Suppose $f\in C([a,b])$ is twice continuously differentiable and $f''(x)>0$ on the interval. Show that the best linear approximation $p$ to $f$ has the slope $p'(x)=(f(b)-f(a))/(b-a)$.
To my understanding, due to the second derivative of $f$ being greater than 0 on the entire interval, then we know for sure $f$ itself has to be concave up on the entire interval. This and the fact that $f$ is concave up tells us that the maximum of $f$ must be in the interval, more specifically, at one of the endpoints. Also, there is a minimum somewhere else in the interval.
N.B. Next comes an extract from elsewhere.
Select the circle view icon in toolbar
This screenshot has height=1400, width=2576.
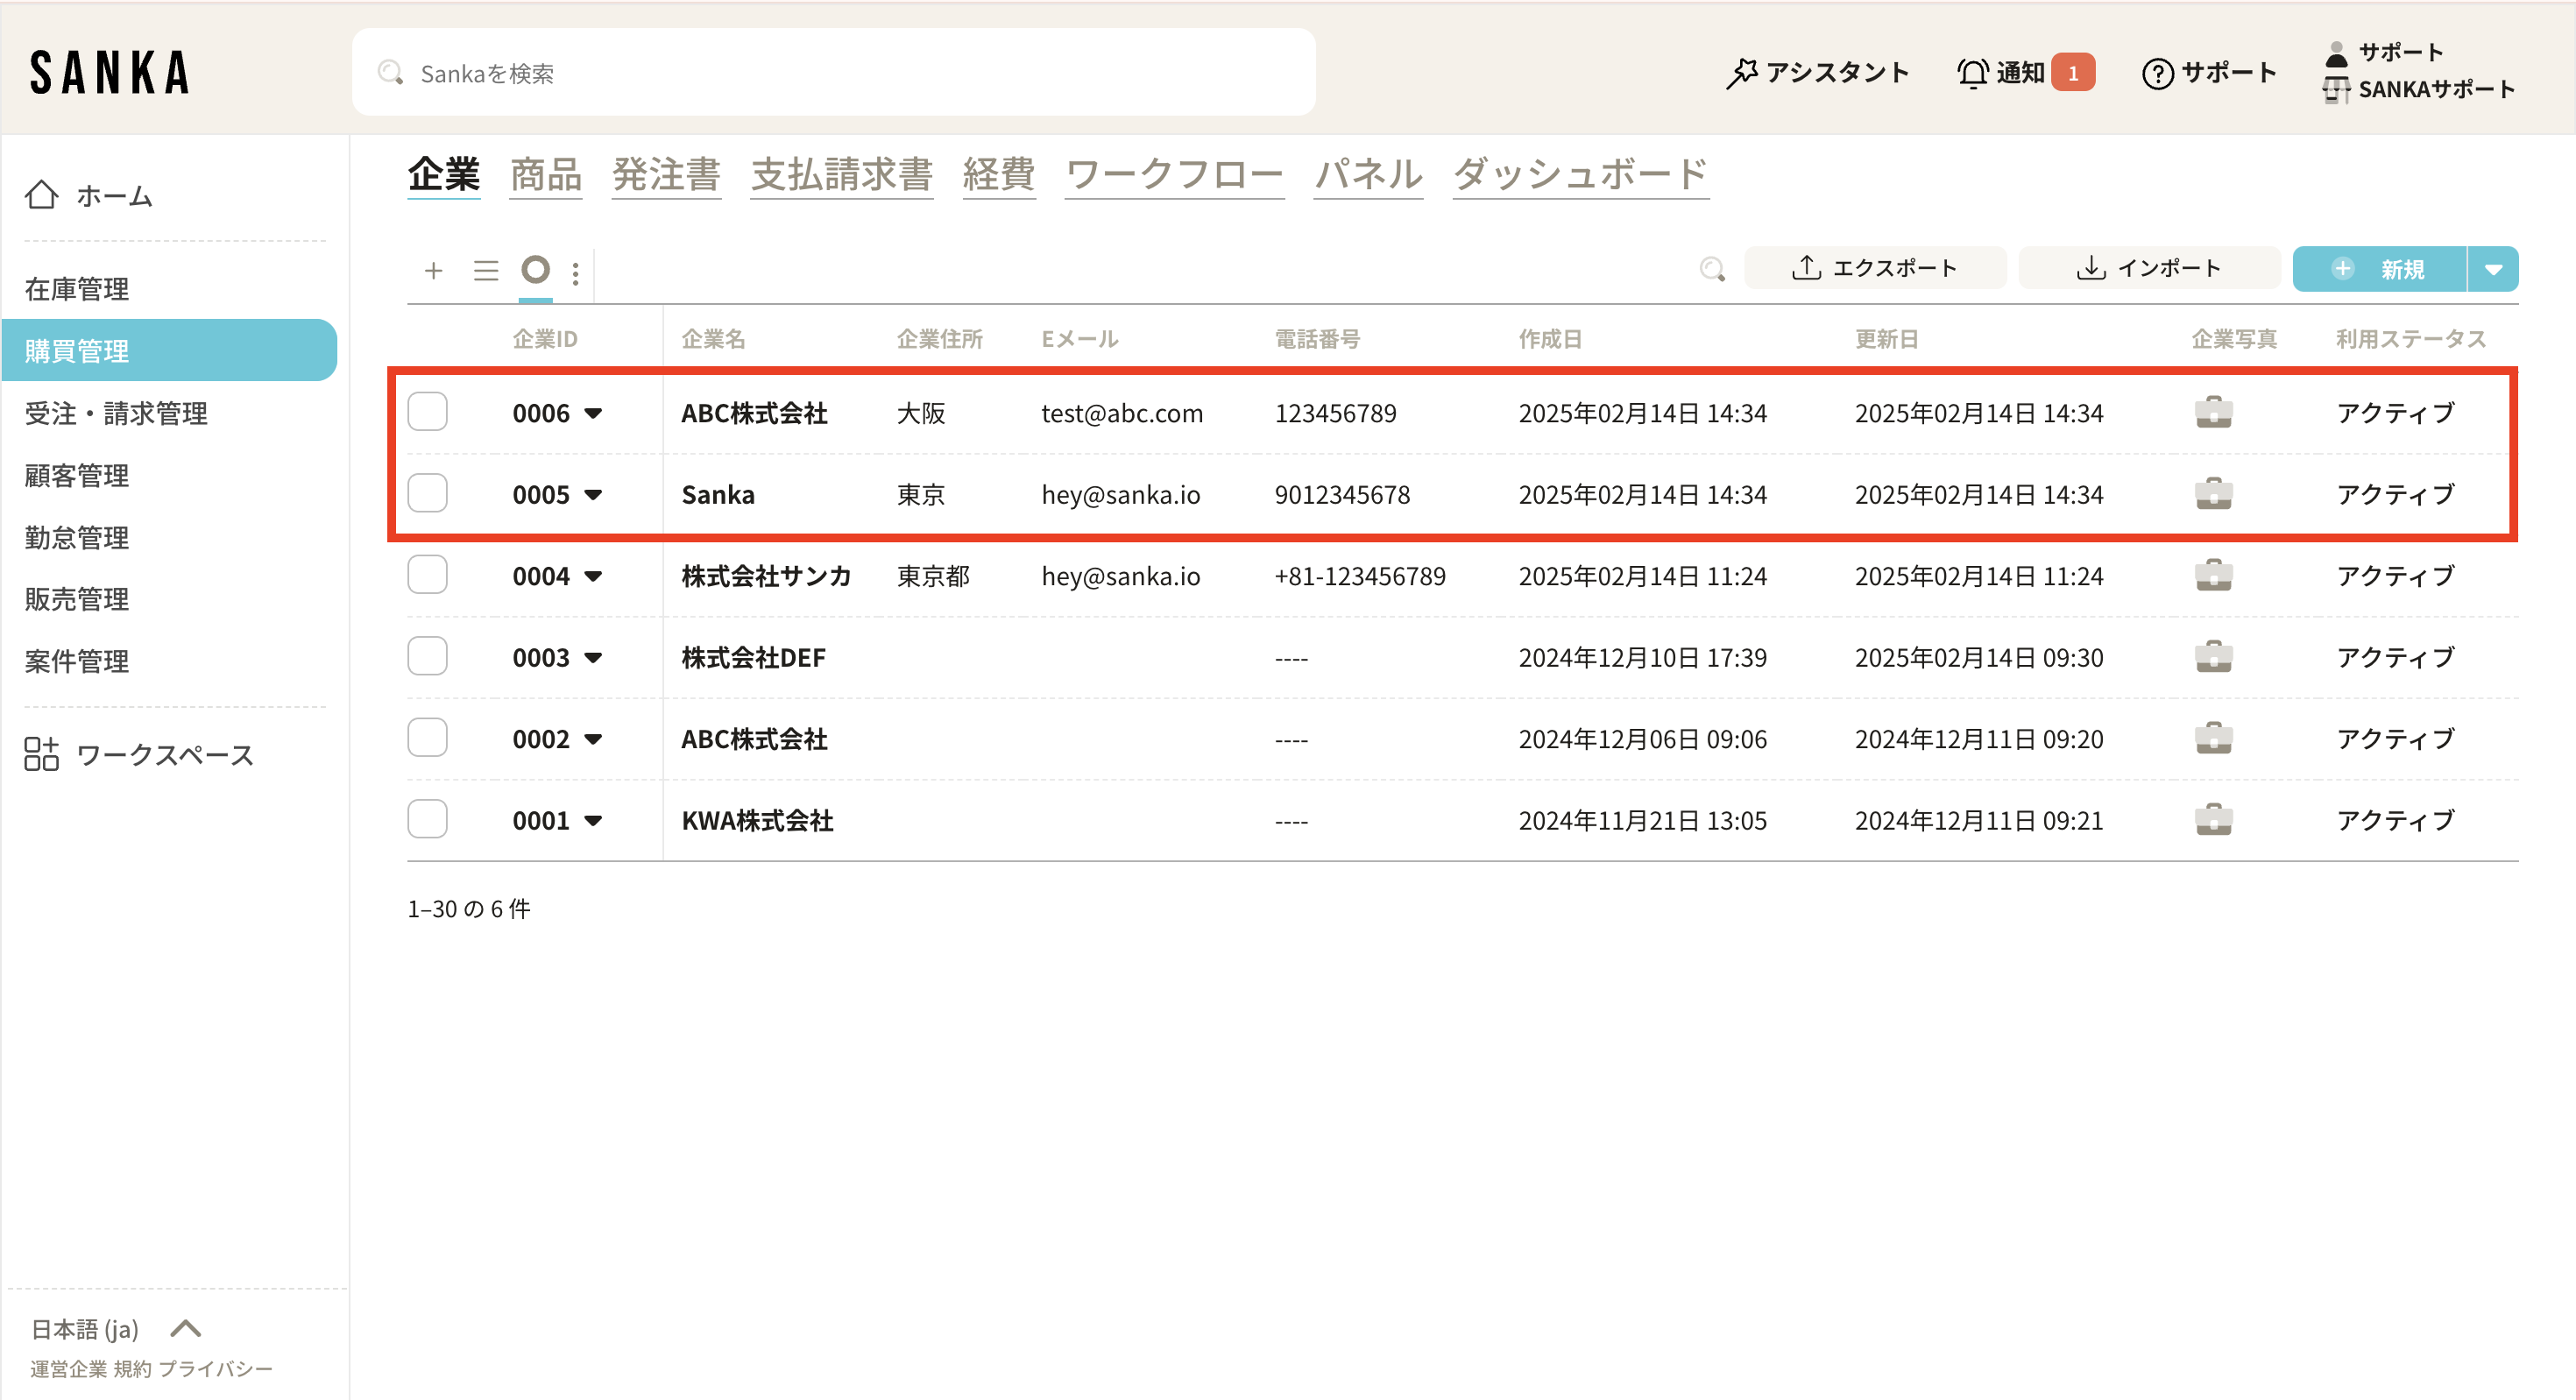(x=536, y=269)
Now, by Taylor's theorem, we know there is a Taylor polynomial $p(x)=f(c)+f'(c)(x-c)$ at $c\in [a,b]$. Due to the linearity of $f$, we know it is a polynomial of degree $1$ and so $f$ must resemble $f(x)=mx+b$ where $m,b\in\mathbb{R}$.
But now I am stuck. Looking at $p'(x)=(f(b)-f(a))/(b-a)$, the right side seems to resemble the definition of the derivative of $f$ and intuitively, it makes sense to me that $p$ approximating $f$ will have this matching slope but I cannot seem to prove it. How to proceed?
First we consider the case $f(a) = f(b)=0$. Since $f''>0$, we have $f(x) <0$ and $f(x)$ attains a minimum at some $c\in (a, b)$.
Then it is easy to check that $L(x) = \frac 12 f(c)$ (i.e. constant function) is the best linear approximation with $\|f - L\|_\infty = \frac 12 |f(c)|$ (you need only that $f(a) = f(b) = 0$ and $f(c)\le f(x)\le 0$ to show this).
In the general case, consider
$$ g(x) = f(x) - \frac{f(b)-f(a)}{b-a}(x-a) + f(a).$$
Then $g'' = f'' >0$, $g(a) = g(b) = 0$. Thus $g$ is best approximated by constant function, and thus $f$ is best approximated by linear functions with slope $$\frac{f(b) - f(a)}{b-a}.$$